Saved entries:
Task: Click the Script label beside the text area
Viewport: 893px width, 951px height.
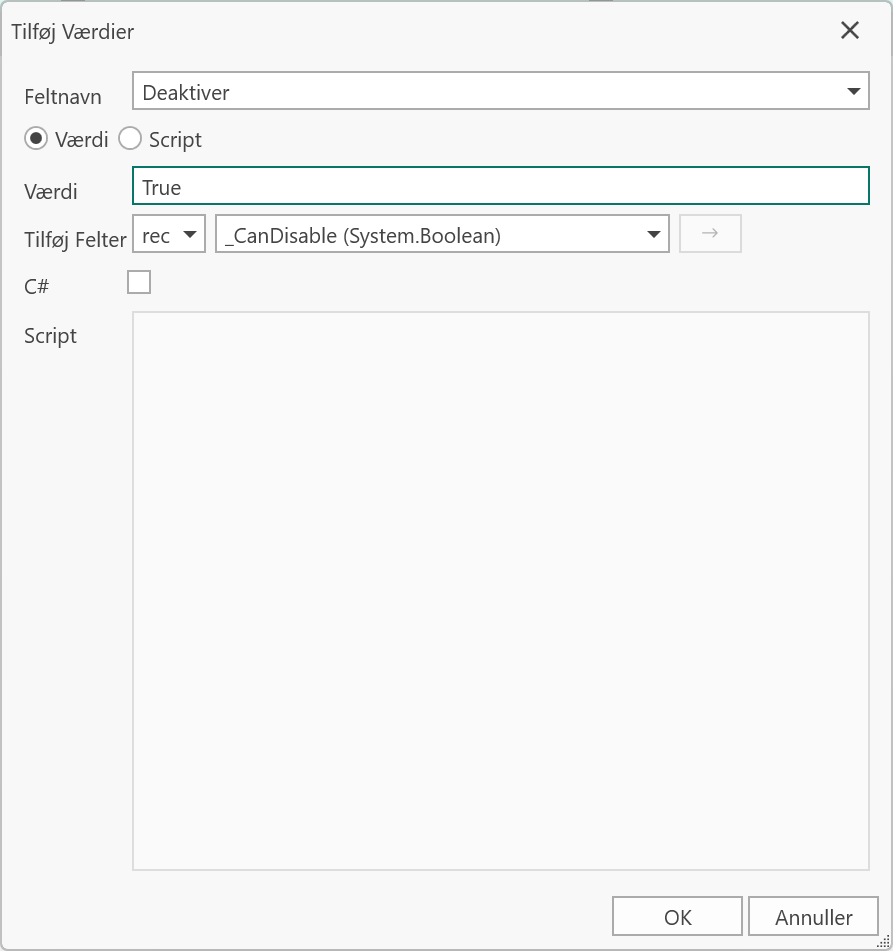Action: point(50,336)
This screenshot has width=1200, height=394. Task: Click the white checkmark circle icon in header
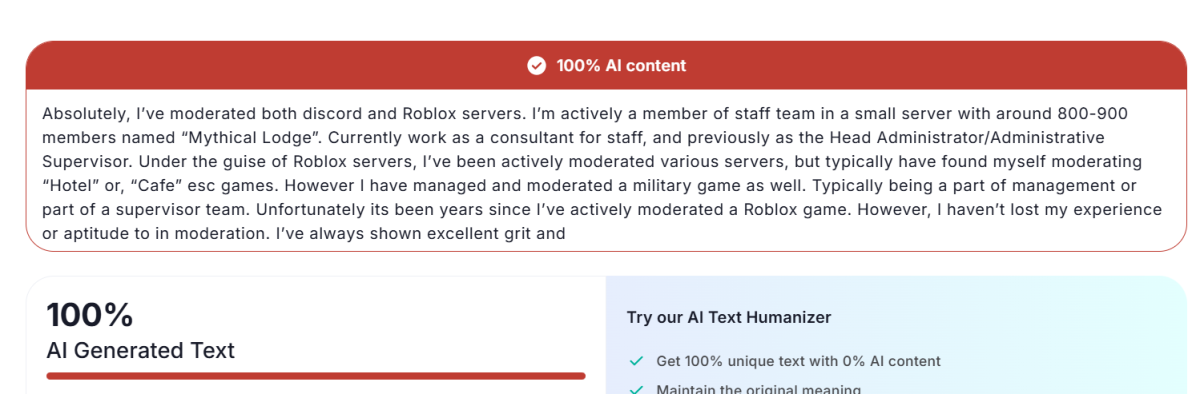tap(536, 65)
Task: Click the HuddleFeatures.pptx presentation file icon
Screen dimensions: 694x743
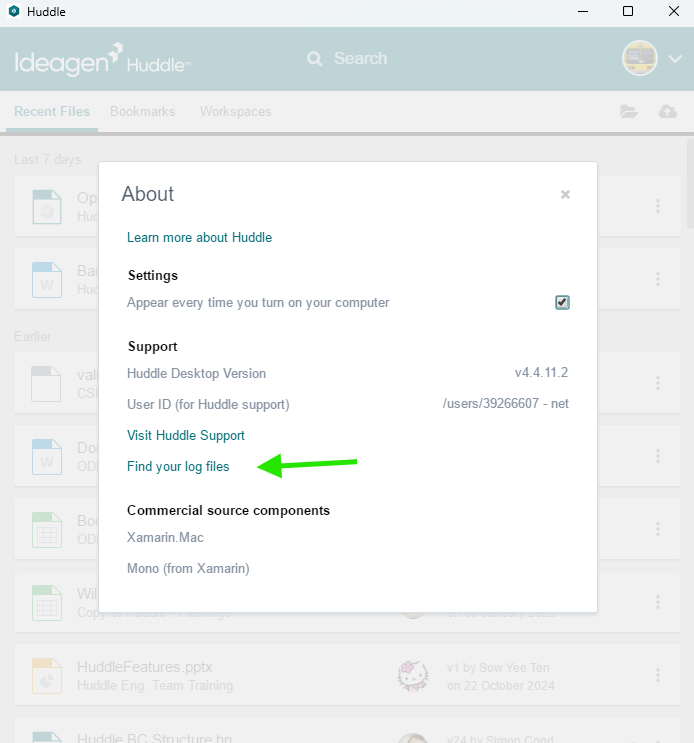Action: click(46, 676)
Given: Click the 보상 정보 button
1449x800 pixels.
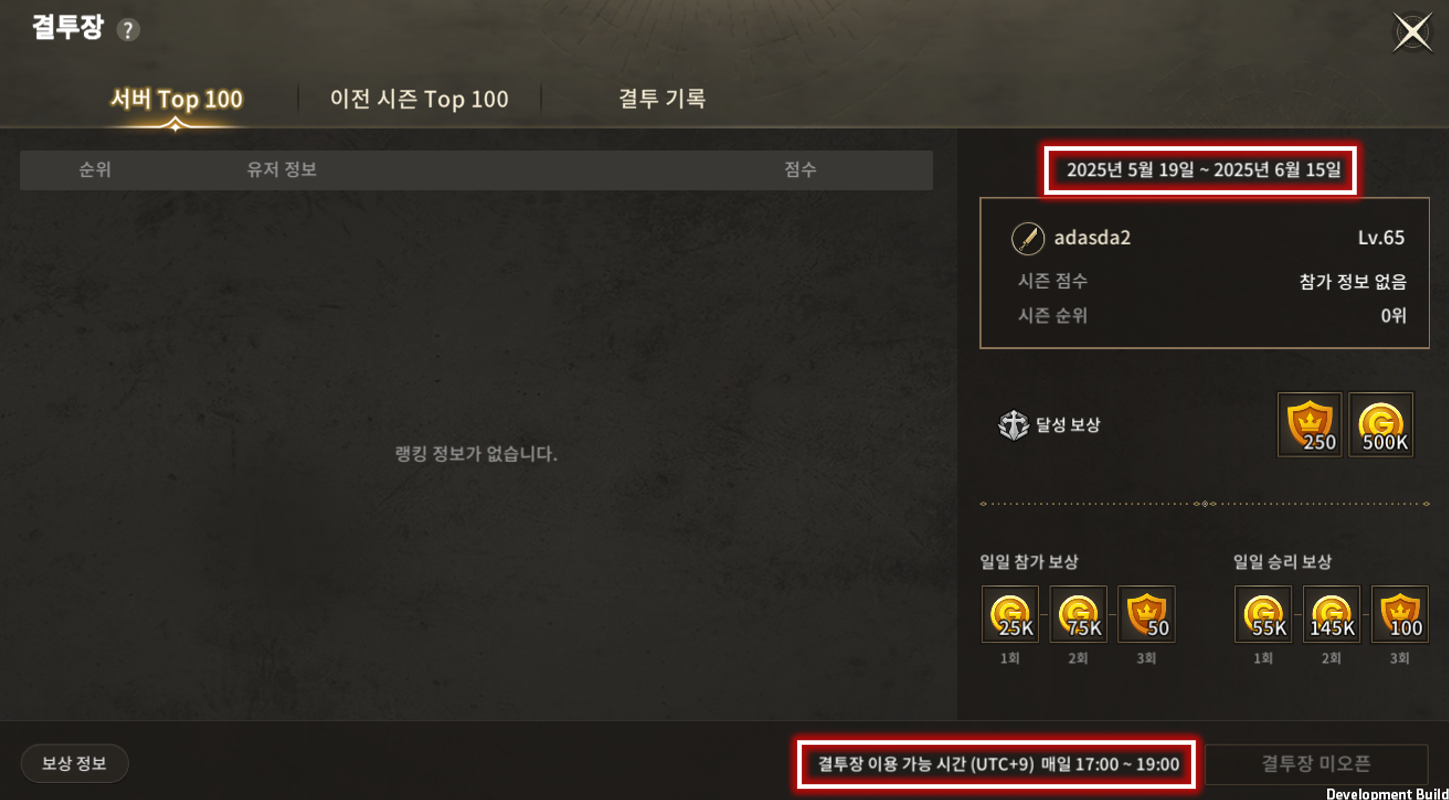Looking at the screenshot, I should point(74,764).
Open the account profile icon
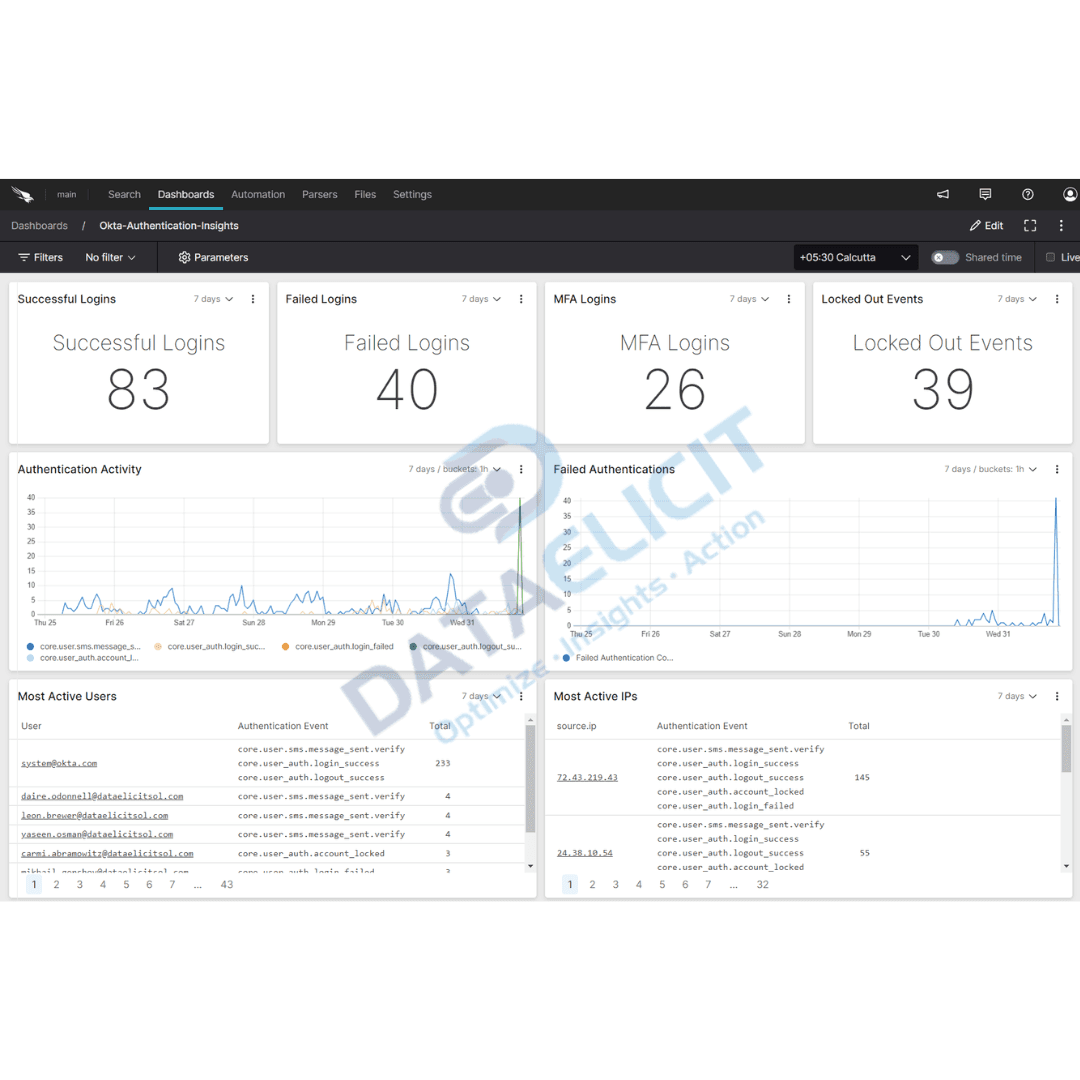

* [PROBLEM TO SOLVE] Give back every entry word for word, and drop the pictures as you go.

* [ANSWER SPACE]
Task: Click the Script label beside the text area
Viewport: 893px width, 951px height.
Action: point(50,336)
This screenshot has width=1200, height=394. Task: Click the white checkmark circle icon in header
tap(536, 65)
Task: Click the HuddleFeatures.pptx presentation file icon
Screen dimensions: 694x743
Action: click(46, 676)
Given: Click the 보상 정보 button
1449x800 pixels.
Looking at the screenshot, I should point(74,764).
Open the account profile icon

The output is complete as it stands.